Though he's been writing and recording for years...this is most likely the album that will introduce the public at large to the music of Ira Marlowe. For anyone who ever enjoyed John Cale at his peak...or even The Blue Nile's first will most certainly get a major charge out of the material on Save the Day. Marlowe writes material that comes straight from his heart. His compositions are smart and instantly memorable...and the arrangements are always exact and perfectly suited for the material. Marlowe's vocals sound very much like the previously mentioned Cale...although his songs have a depth and honest nature sadly missing in most of John's later efforts. Ira Marlowe is, without a doubt, one of the most talented (and virtually unknown) songwriters we've heard in years. His ability to write melodies that stick in the mind is amazing. And his ability to transfer his ideas and feelings through his music is 100% effective and real. Top notch tunes such as "Arielle", "Living With Robots", and "Troublesome Sky" make this album a superb spin from start to finish. HIGHLY RECOMMENDED -

With vocals that can't decide whether to be driving at hope or resigned to dejection, coupled with a warm and resonant mix of Folk
and Pop styles that flitter between Jazz-touched and
Americana-touched sonicism, you might detect simiarlities from R.E.M.

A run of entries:

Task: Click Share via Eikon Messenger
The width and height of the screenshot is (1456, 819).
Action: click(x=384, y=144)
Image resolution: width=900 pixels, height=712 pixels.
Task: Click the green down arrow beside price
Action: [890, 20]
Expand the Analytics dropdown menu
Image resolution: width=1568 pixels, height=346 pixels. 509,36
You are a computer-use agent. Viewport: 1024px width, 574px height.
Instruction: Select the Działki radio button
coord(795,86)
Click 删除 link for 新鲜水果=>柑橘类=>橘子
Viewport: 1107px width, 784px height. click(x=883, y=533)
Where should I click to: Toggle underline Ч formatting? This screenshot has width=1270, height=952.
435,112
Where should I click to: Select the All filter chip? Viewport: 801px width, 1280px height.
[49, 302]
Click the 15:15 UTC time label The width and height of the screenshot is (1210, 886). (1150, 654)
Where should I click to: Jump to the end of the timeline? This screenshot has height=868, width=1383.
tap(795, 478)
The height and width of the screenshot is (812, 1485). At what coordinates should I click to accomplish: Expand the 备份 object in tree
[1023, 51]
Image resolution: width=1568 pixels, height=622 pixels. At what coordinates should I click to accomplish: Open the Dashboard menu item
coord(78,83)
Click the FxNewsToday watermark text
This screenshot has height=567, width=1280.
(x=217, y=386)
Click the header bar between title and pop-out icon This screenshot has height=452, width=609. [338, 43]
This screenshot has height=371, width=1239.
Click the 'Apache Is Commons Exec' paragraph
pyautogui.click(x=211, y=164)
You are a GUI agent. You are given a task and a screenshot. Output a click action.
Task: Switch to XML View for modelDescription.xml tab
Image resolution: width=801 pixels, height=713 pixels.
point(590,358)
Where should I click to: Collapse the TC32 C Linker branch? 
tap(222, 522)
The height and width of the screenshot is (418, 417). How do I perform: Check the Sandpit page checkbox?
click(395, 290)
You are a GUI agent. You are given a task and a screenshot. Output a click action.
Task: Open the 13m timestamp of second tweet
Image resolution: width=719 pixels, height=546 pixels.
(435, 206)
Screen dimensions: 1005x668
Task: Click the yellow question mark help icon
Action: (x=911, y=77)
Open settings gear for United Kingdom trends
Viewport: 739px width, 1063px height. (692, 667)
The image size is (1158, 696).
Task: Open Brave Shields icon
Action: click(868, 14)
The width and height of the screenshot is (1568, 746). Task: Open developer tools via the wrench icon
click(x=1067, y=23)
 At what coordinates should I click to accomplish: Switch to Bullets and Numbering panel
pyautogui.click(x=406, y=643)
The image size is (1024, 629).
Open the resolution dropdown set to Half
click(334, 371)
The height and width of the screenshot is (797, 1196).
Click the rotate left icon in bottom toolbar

THINGS TO DO:
**a)** According to the album review, what makes Save the Day a superb spin from start to finish? Please answer in one to three sentences.
**b)** Whose vocals does the album review say Marlowe's sound very much like?
These entries have no connection to the album review.

RESPONSES FOR EACH TASK:
**a)** Top notch tunes such as "Arielle," "Living With Robots," and "Troublesome Sky" make the album a superb spin from start to finish.

**b)** John Cale's.